Le moment est venu de libérer le médecin anesthésiste ainsi que toutes les autres personnes retenues arbitrairement. La conscription forcée de civils ne saurait être une mesure de rétorsion. Que jamais plus des Burkinabè n’humilient d’autres Burkinabè sur la terre sacrée de nos ancêtres. Au-delà des slogans, l'intégrité demeurera la seule unité de mesure de la sincérité des acteurs.

Nous n'avons pas encore exploré la portée éminemment stratégique de l'intégrité pour trouver les réponses aux défis de l'heure. Celui qui nous a baptisés du glorieux nom de « Patrie des Hommes intègres » savait pourquoi. Mais de lui, nous n'avons retenu qu'une mythologie de slogans pour se donner bonne conscience : colonialisme, impérialisme, panafricanisme, capitalisme, etc. Aujourd’hui, il suffit de se proclamer sankariste pour être infaillible et inattaquable, même si par ailleurs on est incapable d'évincer la corruption dans la gouvernance publique.
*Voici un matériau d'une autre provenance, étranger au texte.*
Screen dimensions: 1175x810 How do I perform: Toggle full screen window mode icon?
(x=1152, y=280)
Dans les moments difficiles, chaque peuple doit chercher et trouver les points cardinaux de sa boussole pour ne pas se laisser entraîner par les vents impétueux. Il s'agit de bâtir une nouvelle espérance sur ce qui constitue les sept piliers de la Nation : la Liberté, la Vérité, la Justice, l’Unité nationale, l’Intégrité, la Sacralité de la vie humaine et le Rejet du pouvoir personnel. Un Burkina Faso plus grand peut sortir de l'épreuve qui nous assaille, car elle n’est pas au-dessous de notre commune intelligence. Nous avons suffisamment de ressources pour relever le défi de la concertation nationale.

Notre seul malheur, c’est notre rapport au pouvoir. Si nous parvenons à trouver le remède à l’instabilité politique chronique, nous déclencherons notre potentiel incommensurable. Et quand le Burkina Faso s'éveillera, le monde tremblera. Ayons le triomphe modeste. Asseyons-nous. Parlons-nous. Ecoutons-nous. Ni patriotes ni apatrides. Tous citoyens.